The threats come after a leading Dutch newspaper, Het Parool, reproduced what it claimed were excerpts from five missing pages of the famous diary of Anne Frank, the Dutch teenager who died of typhus in Bergen-Belsen after the Nazis discovered her family's hiding place in an Amsterdam attic. The missing pages, which were suppressed by Anne's father, Otto, the only member of the family to survive the Holocaust, reportedly contain critical comments by Anne about her parents' relationship.

"It isn't an ideal marriage," she wrote. "Father isn't in love, he kisses her the way he kisses us . . . he sometimes looks at her teasingly or mockingly, but never lovingly."

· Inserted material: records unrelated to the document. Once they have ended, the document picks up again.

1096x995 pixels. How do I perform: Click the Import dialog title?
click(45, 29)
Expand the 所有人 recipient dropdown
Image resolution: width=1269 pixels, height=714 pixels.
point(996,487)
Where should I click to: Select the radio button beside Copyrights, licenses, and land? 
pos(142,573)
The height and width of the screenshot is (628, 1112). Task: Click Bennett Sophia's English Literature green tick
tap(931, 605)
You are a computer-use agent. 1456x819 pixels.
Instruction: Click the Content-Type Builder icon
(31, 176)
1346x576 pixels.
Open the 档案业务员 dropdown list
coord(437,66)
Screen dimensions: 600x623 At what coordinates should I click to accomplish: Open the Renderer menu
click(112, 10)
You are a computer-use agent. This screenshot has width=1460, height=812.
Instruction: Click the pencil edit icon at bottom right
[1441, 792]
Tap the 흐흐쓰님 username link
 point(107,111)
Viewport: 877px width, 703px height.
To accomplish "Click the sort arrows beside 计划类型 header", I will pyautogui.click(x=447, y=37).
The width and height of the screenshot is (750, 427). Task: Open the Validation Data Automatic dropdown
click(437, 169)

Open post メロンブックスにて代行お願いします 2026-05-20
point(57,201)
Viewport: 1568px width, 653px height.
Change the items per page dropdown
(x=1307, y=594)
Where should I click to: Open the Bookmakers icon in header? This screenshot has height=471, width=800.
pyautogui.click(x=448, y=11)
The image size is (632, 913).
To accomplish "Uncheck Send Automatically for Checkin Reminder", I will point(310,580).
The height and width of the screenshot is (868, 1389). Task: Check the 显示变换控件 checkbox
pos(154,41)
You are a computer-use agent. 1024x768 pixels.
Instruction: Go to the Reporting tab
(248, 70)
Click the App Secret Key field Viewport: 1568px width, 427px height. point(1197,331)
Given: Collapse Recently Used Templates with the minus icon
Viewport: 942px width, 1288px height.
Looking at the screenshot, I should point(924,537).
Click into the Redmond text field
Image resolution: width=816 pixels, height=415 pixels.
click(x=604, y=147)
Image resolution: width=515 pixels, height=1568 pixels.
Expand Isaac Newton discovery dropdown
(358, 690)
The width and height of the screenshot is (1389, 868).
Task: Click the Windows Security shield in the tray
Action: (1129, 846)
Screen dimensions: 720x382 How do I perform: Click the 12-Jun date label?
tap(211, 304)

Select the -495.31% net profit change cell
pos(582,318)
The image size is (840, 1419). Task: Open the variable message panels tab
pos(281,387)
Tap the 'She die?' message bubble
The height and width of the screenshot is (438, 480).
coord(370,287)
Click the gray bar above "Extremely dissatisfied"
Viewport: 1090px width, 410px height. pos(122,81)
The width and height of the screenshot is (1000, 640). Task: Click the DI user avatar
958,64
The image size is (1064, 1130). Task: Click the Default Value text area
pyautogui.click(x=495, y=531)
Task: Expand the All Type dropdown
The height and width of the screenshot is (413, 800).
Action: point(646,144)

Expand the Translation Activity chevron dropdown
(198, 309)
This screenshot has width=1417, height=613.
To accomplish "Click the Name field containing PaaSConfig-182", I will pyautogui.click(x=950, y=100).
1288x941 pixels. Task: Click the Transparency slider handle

Pierre Loewe of the Swiss-based Anne Frank Fund, which owns the copyright to the diaries, warned that "the case is in the hands of our lawyers."

Het Parool's deputy editor, Frits Campagne, responded by saying, "We think the whole subject is news, and there is no copyright on news. If they send their lawyers, we will ask our lawyers to answer them."

Otto Frank, who died in 1980, is understood to have given the missing pages to a family friend, Cor Suijk, as a gift, but it is not known how the excerpts were passed on to Het Parool.

According to David Barnouw of the Netherlands State Institute for War Documentation, Otto Frank wanted the contents of the missing pages to remain private. When the diaries were published in 1947, he is believed to have deleted significant sections of her entries, including negative remarks Anne made about friends who had hidden with the Frank family and later perished in the Holocaust, as well as what were then considered explicit sexual passages.

Three years ago, a "definitive version" of the dairies, including the previously expurgated sections, was published in the United States, but it now is possible a new edition will be produced.